Car si Bolsonaro, 63 ans, n’a pas été avare de retournements en vingt-sept ans de carrière de député (admirateur de Chávez avant de le traiter de tyran, partisan de l’État avant de devenir ultralibéral), il s’est construit sur un principe : la haine de la démocratie et du système politique brésilien défini par la Constitution de 1988. Cette nostalgie de la dictature, de « la loi et l’ordre », des pleins pouvoirs aux militaires pour mater « les communistes », « les populations indiennes » et « les dégénérés », n’a jamais disparu au Brésil. Pire, elle est aujourd’hui partagée par de larges pans de l’électorat, excédés par l‘accumulation de crises depuis 2013.
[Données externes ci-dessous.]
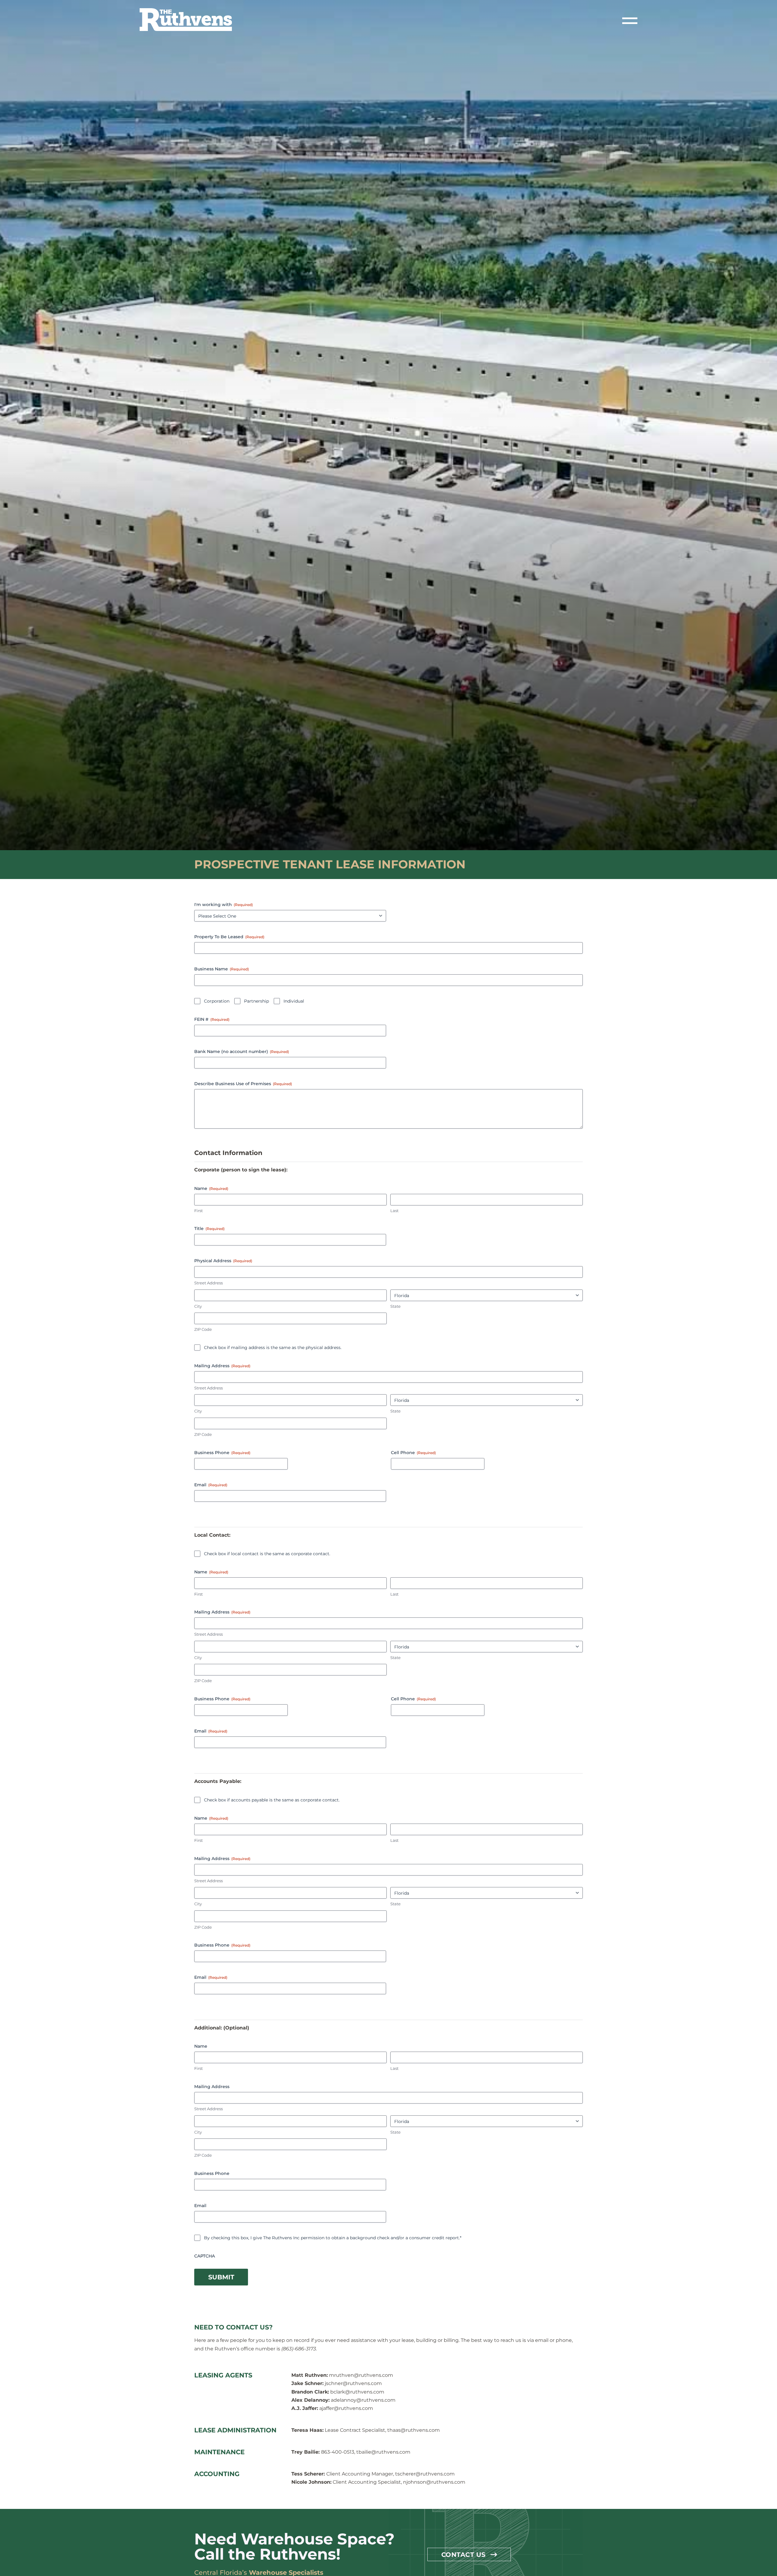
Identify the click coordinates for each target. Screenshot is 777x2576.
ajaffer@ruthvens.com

« La construction d’une mémoire solide des années de dictature n’a jamais été entreprise. C’est au contraire une amnésie collective qui a été organisée, sur la base de l’amnistie des tueurs et des tortionnaires adoptée dès 1979 », expliquait à Mediapart l’historienne Maud Chirio (voir notre vidéo ici). L’Argentine, le Chili, l’Uruguay et le Paraguay ont fait un énorme travail sur les crimes des régimes militaires. Des responsables ont été jugés, emprisonnés, un récit documenté des années de terreur a été largement compris par les populations.
Rien de tel au Brésil. Est-ce dû au fait que la répression a été moins meurtrière que dans les pays voisins ? Le Brésil a officiellement enregistré 400 morts et disparus sous la dictature, contre 3 200 au Chili et 30 000 en Argentine. Ou est-ce la puissance maintenue des militaires ? Jair Bolsonaro et bien d’autres, anciens militaires en tête, ont pu vanter sans jamais être inquiétés les années de « stabilité, de progrès et de succès » de la dictature.
Ce n’est qu’en 2012 que Dilma Rousseff, qui a succédé à Lula da Silva au poste de présidente, décide d’installer une commission nationale de la vérité (CNV) chargée d’établir l’ampleur des crimes commis par les militaires. Lors de l’installation de cette commission, elle pleure en évoquant ses compagnons tombés dans leur lutte contre la dictature. Elle-même a été arrêtée, torturée, emprisonnée durant trois ans. Au même moment, d’anciens militaires et le député Bolsonaro relaient les protestations qui se multiplient au sein de l’armée.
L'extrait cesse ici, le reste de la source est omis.